You people are lucky. I live in Australia, a stone throw away from New Zealand, but the producer said, Australian custom and Quarantine's requirement is too harsh. I met Clive Washington the owner of Orchiata every year in Taiwan (TIOS). He reckons that to be able to export to Australia, he he has to practically boil the bark again once arrived here. He always has a sales booth at TIOS. I have seen the bark there and I think that is the best bark I've ever seen, quite hard and clean in all grades. Our local bark here is rather too soft and have lots of dirt in both Oz Bark (approx $1000/44bags) and Debco (even worse as it has so much fine). Still have to use Oz bark but I mix with a liberal addition of ground lime stone. It prevent it from becoming acidic and give a life of up to 3 years.
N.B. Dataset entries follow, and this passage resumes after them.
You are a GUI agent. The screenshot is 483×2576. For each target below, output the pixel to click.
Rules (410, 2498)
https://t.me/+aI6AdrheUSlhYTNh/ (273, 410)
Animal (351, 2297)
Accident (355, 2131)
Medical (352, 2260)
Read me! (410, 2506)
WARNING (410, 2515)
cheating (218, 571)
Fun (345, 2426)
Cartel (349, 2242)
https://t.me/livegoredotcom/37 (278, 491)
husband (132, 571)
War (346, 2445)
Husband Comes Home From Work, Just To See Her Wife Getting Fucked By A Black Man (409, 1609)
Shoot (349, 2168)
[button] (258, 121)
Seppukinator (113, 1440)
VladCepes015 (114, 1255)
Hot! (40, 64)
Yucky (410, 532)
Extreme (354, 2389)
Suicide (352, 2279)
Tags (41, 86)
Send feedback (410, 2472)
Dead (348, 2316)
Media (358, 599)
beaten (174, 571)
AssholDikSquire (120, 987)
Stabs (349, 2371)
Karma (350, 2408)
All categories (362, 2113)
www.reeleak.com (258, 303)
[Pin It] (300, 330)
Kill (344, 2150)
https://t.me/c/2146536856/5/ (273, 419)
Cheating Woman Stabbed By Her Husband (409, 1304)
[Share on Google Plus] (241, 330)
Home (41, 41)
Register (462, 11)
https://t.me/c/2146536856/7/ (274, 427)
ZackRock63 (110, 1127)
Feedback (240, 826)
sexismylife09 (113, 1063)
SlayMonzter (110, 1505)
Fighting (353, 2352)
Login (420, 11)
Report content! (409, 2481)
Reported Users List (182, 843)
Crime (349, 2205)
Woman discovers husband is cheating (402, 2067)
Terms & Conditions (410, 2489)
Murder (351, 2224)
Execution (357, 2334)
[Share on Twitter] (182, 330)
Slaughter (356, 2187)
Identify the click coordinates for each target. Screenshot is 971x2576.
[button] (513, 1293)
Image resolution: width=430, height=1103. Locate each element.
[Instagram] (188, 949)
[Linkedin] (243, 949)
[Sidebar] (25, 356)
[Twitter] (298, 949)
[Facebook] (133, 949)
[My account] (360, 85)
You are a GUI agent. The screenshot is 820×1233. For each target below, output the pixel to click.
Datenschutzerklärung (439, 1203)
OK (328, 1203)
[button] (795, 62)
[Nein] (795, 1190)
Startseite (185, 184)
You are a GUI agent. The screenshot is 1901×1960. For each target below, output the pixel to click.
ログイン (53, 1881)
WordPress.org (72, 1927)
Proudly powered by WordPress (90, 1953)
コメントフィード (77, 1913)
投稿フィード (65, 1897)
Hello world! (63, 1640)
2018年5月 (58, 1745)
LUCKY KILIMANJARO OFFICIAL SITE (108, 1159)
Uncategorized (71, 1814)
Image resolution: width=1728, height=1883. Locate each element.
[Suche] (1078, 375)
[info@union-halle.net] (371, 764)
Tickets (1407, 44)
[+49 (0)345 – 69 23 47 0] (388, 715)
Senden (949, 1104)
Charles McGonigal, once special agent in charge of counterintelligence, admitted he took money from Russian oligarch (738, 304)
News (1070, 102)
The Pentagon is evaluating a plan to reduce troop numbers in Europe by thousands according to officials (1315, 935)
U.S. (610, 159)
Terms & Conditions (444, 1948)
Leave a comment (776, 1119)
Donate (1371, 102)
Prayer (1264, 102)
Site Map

How much is a pallet of Orchiata in the USA/Canada???


----------



## SlipperKing (Jan 23, 2011)

A pallet plus shipping to my driveway was 800+


----------



## paphreek (Jan 23, 2011)

SlipperKing said:


> A pallet plus shipping to my driveway was 800+



How many bags on a pallet?


----------



## SlipperKing (Jan 23, 2011)

paphreek said:


> How many bags on a pallet?



40 plus a bale of sphag. 

Here is where we got it from:
[email protected] Scott C. Seaton
VP/General Manager
Greenhouse Specialists, Inc.


Hope this helps all that is looking


----------



## Darin (Jan 23, 2011)

Just potted up a bunch of seedlings (Paph Wossner Ministar - tiny babies as the seal on one of my flasks failed and started growing funk) and a couple complex test plants from two sample (5L) bags I got from Ray. I can say that this feels like the nicest bark I have ever used. I fully expect be be ordering a couple big bags from Ray in the spring to replace the nasty batch of CHC I got last year.


----------